**RECORDS TO USE:**

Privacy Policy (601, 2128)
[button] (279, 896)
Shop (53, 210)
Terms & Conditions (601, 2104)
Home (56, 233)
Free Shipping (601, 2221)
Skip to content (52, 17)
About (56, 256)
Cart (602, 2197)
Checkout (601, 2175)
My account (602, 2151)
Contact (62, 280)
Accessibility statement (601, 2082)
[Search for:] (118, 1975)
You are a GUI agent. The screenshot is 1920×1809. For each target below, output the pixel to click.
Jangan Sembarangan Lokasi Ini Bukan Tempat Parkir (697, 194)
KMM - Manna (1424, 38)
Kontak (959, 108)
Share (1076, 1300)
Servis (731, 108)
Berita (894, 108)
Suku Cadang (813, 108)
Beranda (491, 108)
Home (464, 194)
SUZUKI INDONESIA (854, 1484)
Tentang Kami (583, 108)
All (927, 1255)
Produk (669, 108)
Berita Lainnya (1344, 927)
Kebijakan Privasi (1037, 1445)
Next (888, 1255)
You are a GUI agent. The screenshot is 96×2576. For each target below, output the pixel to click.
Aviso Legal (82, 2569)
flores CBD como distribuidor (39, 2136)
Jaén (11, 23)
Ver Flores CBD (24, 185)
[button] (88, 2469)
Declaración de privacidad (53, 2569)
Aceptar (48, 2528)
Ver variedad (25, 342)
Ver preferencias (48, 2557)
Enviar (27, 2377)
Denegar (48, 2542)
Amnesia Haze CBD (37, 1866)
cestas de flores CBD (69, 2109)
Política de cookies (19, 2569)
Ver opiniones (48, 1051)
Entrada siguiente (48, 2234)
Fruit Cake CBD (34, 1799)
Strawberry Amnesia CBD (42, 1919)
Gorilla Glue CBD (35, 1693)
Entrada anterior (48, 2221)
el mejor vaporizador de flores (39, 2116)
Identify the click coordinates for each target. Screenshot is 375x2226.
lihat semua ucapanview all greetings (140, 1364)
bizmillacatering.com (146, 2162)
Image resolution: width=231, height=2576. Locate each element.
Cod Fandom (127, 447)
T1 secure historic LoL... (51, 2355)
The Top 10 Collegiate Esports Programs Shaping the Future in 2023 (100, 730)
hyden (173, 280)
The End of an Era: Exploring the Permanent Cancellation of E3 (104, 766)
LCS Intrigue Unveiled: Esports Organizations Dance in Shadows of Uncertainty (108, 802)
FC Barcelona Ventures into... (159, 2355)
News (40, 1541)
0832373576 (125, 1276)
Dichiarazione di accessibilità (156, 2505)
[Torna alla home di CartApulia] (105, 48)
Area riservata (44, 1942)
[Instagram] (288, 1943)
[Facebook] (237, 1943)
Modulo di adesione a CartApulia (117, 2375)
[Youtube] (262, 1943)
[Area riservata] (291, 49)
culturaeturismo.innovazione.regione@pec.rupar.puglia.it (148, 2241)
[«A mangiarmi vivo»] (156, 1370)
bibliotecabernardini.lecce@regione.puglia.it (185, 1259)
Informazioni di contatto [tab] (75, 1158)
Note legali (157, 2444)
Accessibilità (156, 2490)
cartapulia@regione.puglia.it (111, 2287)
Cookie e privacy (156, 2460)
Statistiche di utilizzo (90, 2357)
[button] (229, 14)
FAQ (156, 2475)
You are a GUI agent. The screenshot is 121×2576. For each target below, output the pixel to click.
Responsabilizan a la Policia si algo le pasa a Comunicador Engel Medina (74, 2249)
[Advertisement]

**WHAT THE TASK REQUIRES:** How many lines of the data hold the string "Esports"? Reply with the number alone.

**WRITTEN ANSWER:** 2